Gravitationally-induced entanglement between two massive particles is sufficient evidence of quantum effects in gravity (1707.06036v2)

Abstract: All existing quantum gravity proposals share the same deep problem. Their predictions are extremely hard to test in practice. Quantum effects in the gravitational field are exceptionally small, unlike those in the electromagnetic field. The fundamental reason is that the gravitational coupling constant is about 43 orders of magnitude smaller than the fine structure constant, which governs light-matter interactions. For example, the detection of gravitons -- the hypothetical quanta of energy of the gravitational field predicted by certain quantum-gravity proposals -- is deemed to be practically impossible. In this letter we adopt a radically different, quantum-information-theoretic approach which circumvents the problem that quantum gravity is hard to test. We propose an experiment to witness quantum-like features in the gravitational field, by probing it with two masses each in a superposition of two locations. First, we prove the fact that any system (e.g. a field) capable of mediating entanglement between two quantum systems must itself be quantum. This argument is general and does not rely on any specific dynamics. Then, we propose an experiment to detect the entanglement generated between two masses via gravitational interaction. By our argument, the degree of entanglement between the masses is an indirect witness of the quantisation of the field mediating the interaction. Remarkably, this experiment does not require any quantum control over gravity itself. It is also closer to realisation than other proposals, such as detecting gravitons or detecting quantum gravitational vacuum fluctuations.

• The paper demonstrates that gravitationally-induced entanglement between two massive particles is a sufficient indicator of quantum effects in gravity.
• It employs a quantum information-theoretic framework with a Mach-Zehnder interferometer setup to test gravity's quantum nature via spatial superposition.
• The proposed experiment, achievable with current matter-wave interferometry and nano-mechanical oscillators, lays the groundwork for empirical validation of quantum gravitational theories.

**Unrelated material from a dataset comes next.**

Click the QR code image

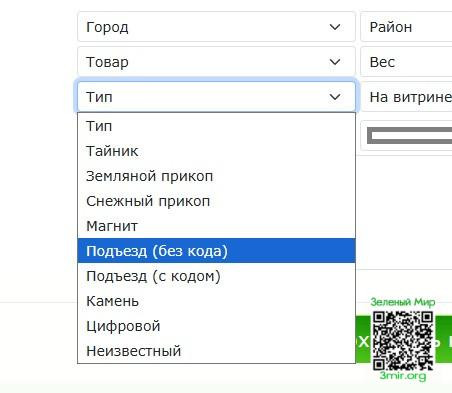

Gravitationally-Induced Entanglement as an Experimental Test of Quantum Gravity

The intersection of quantum mechanics and general relativity presents compelling theoretical challenges, as efforts to formulate a unified theory of quantum gravity confront both technical and empirical difficulties. The paper by Marletto and Vedral takes a conceptual leap by proposing a quantum-information-theoretic approach to detecting quantum effects in gravity through gravitationally-induced entanglement between two massive particles. This experiment aims to fill the empirical void that has so far impeded our progress toward evidencing quantum-like features in gravitational interaction.

The paper establishes a crucial theoretical foundation by arguing that any mediator producing entanglement between two quantum systems must itself possess quantum characteristics. Applied to gravity, this principle posits that the observation of entanglement between two masses interacting solely via gravitational fields would serve as an indirect witness to gravity’s quantization. This argument is grounded in quantum information theory and is presented independent of any specific dynamical model, increasing its theoretical robustness across potential frameworks of quantum gravity.

The proposed experimental setup involves two masses, each placed in a superposition of spatial locations within separate Mach-Zehnder interferometers. The experiment would detect the entanglement between these masses as a function of the gravitational interaction mediated by the field, revealing quantum features intrinsic to the gravitational field without necessitating direct quantum manipulation of gravity itself. The theoretical analysis presented suggests that gravitational interactions, even at the Newtonian level, could induce entanglement detectable within currently achievable technological capabilities, such as matter-wave interferometry or nano-mechanical oscillators.

The paper's implications extend to several fronts. Practically, this experiment offers a potential empirical breakthrough by providing observable quantization evidence of the gravitational field, accessible through current experimental methodologies. Theoretically, the results could yield insights into the non-commuting nature of gravitational observables, contributing a significant piece to the puzzle of quantum gravity. By establishing a method of empirical inquiry into gravitational quantization, the authors provide a pivotal step toward resolving debates over the necessity and form of quantum gravity.

Future research inspired by this work could dive into exploring other forms of gravitational interactions or entanglement mediators, pushing the boundaries of what constitutes detectable quantum phenomena. Further, comparative analysis of the predictions of various quantum gravity models in light of these findings could enrich our understanding of gravity's quantum aspects.

In summary, Marletto and Vedral offer a novel approach to probing the quantum nature of gravity, proposing a feasible experiment that may bridge a critical gap in the experimental validation of quantum gravitational theories. Their work not only stands as a testament to the innovative cross-pollination of quantum information theory with traditional physics domains but also sets a course for subsequent exploration and discovery in the field of quantum gravity.